Gualtiero Marchesi: the godfather of Italian cuisine

by Great Italian Chefs 05 October 2017

We talk to legendary Italian chef Gualtiero Marchesi about the future of Italian cuisine, the evolution of food away from Michelin and his own relationship with those three coveted stars.

Gualtiero Marchesi is, without question, the godfather of Italian food. Even at eighty-seven years old, he’s a picture of that youthful Mediterranean exuberance that supposedly comes with a diet of olive oil, pasta and fresh tomatoes. Though he is no longer behind the stove – he announced his retirement in 2017 – his restaurant Il Marchesino in his hometown of Milan remains one of Italy’s very best, serving Milanese food with Gualtiero’s typical avant-garde flair.

Most agree it was Gualtiero that inspired a new era of Italian food. His marriage of art and cuisine and his openness to take inspiration from music, culture, the landscape and far away food cultures blazed a trail for chefs like Massimo Bottura to eventually flex their creative muscles. Along the course of his career, he inspired a whole new generation of Italian chefs, including current Michelin-starred chefs like Andrea Berton, Riccardo Camanini, Viviana Varese and Luigi Sartini, who all credit him as an important mentor.

● Written request A: Rewrite the part of the entries that opens with the line containing "The image size" and runs to the end of the entries as a numbered list, leaving out blank lines and pictures.
The article on Gualtiero Marchesi and the entries that follow it have no connection to each other.

● Data rows:
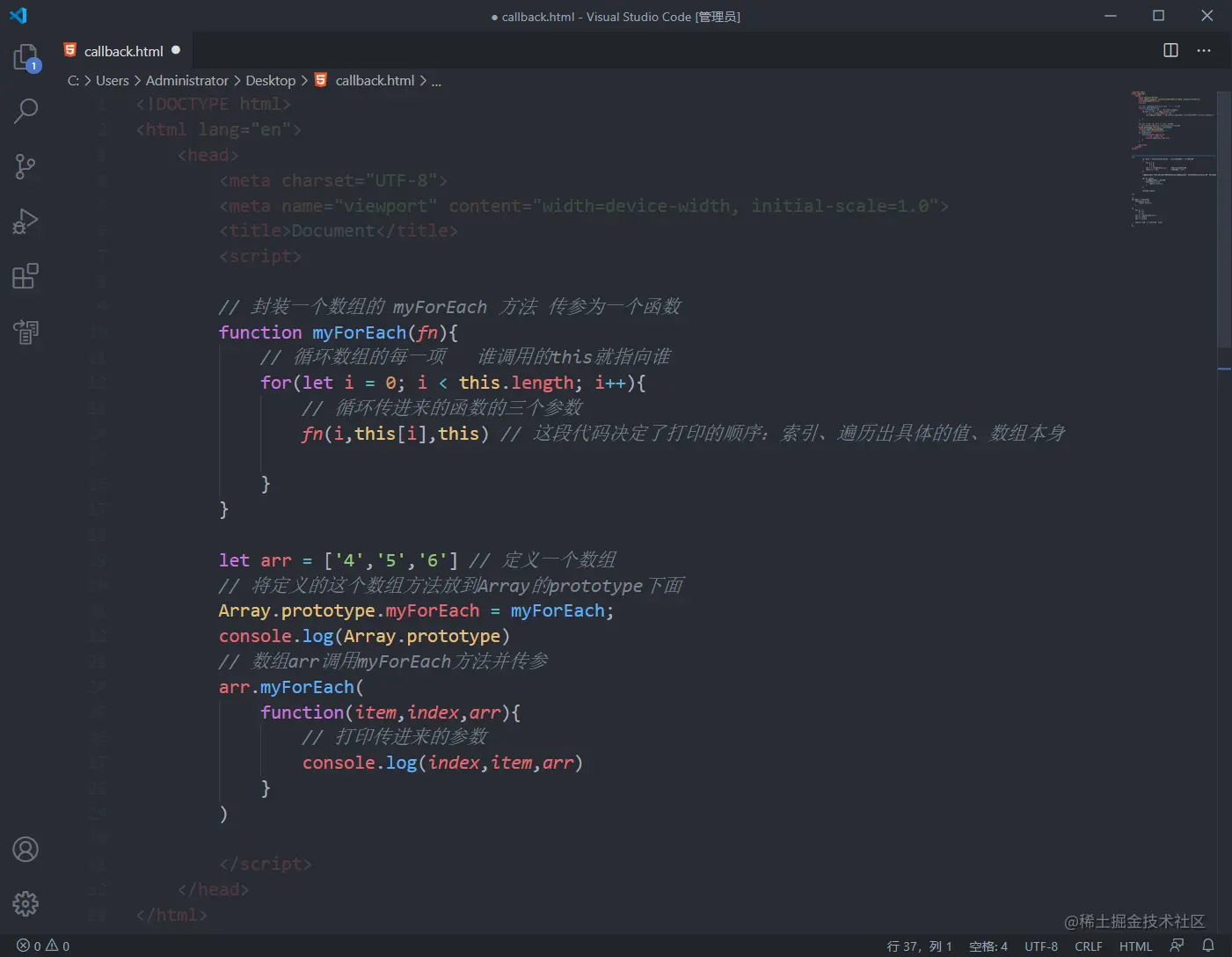Open the Accounts icon near the bottom
Viewport: 1232px width, 957px height.
pos(26,849)
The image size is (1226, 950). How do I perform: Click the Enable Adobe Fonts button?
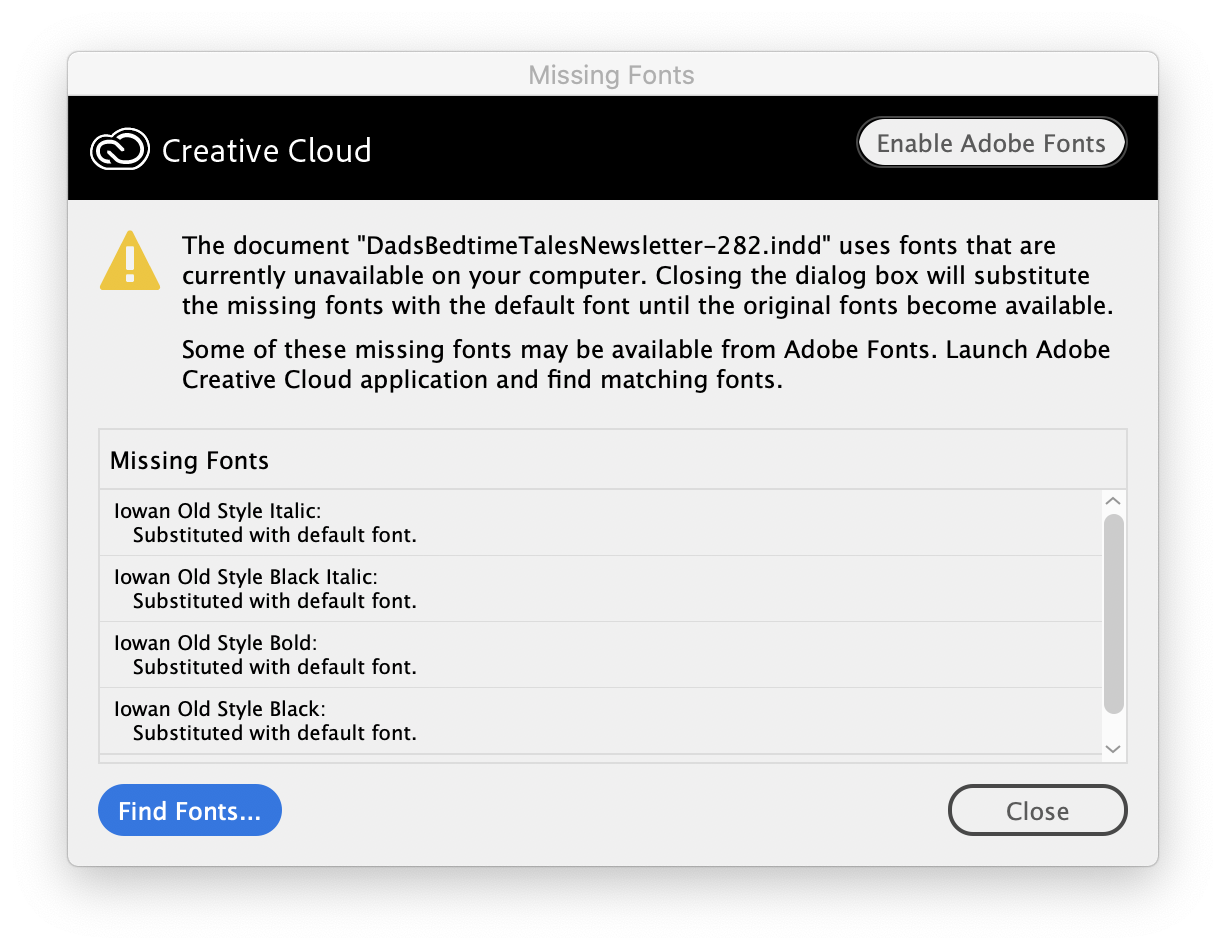click(x=991, y=142)
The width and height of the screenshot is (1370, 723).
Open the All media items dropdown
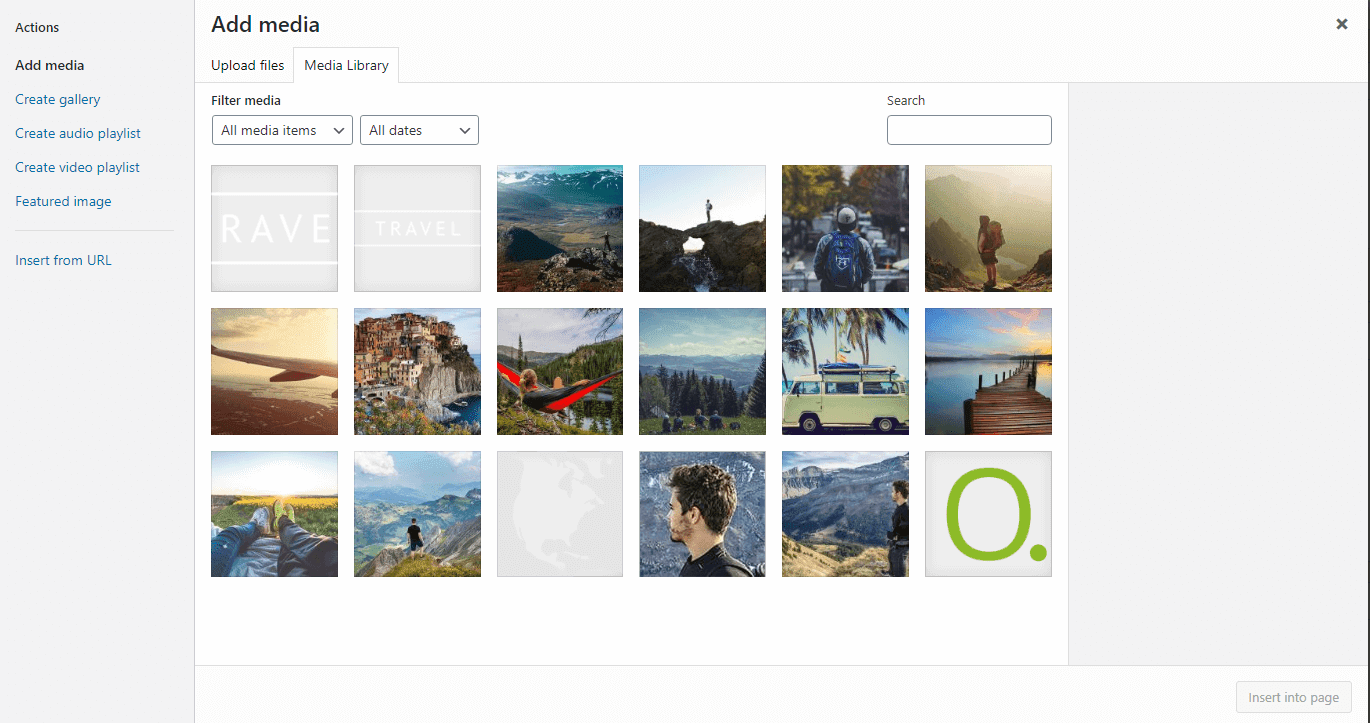pyautogui.click(x=282, y=130)
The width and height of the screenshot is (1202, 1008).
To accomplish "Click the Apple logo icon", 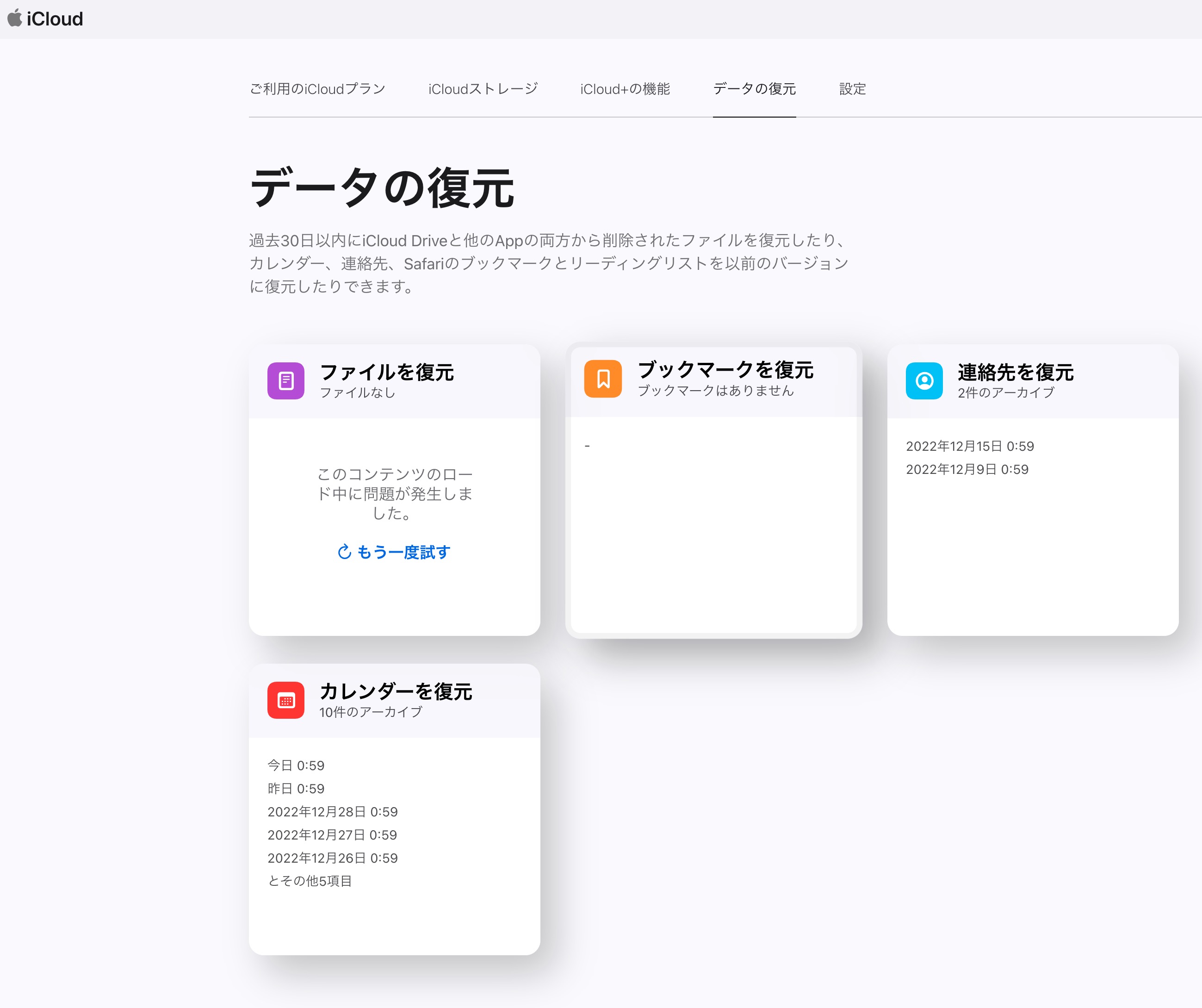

● Written request B: From the article on Gualtiero Marchesi, pull out word for word the part that opens with the words containing "We talk to legendary" and closes with "typical avant-garde flair.".

● Right answer A:
1. The image size is (1226, 950). How do I perform: Click the Enable Adobe Fonts button?
2. click(x=991, y=142)
3. The width and height of the screenshot is (1370, 723).
4. Open the All media items dropdown
5. pyautogui.click(x=282, y=130)
6. The width and height of the screenshot is (1202, 1008).
7. To accomplish "Click the Apple logo icon", 

● Right answer B:
We talk to legendary Italian chef Gualtiero Marchesi about the future of Italian cuisine, the evolution of food away from Michelin and his own relationship with those three coveted stars.

Gualtiero Marchesi is, without question, the godfather of Italian food. Even at eighty-seven years old, he’s a picture of that youthful Mediterranean exuberance that supposedly comes with a diet of olive oil, pasta and fresh tomatoes. Though he is no longer behind the stove – he announced his retirement in 2017 – his restaurant Il Marchesino in his hometown of Milan remains one of Italy’s very best, serving Milanese food with Gualtiero’s typical avant-garde flair.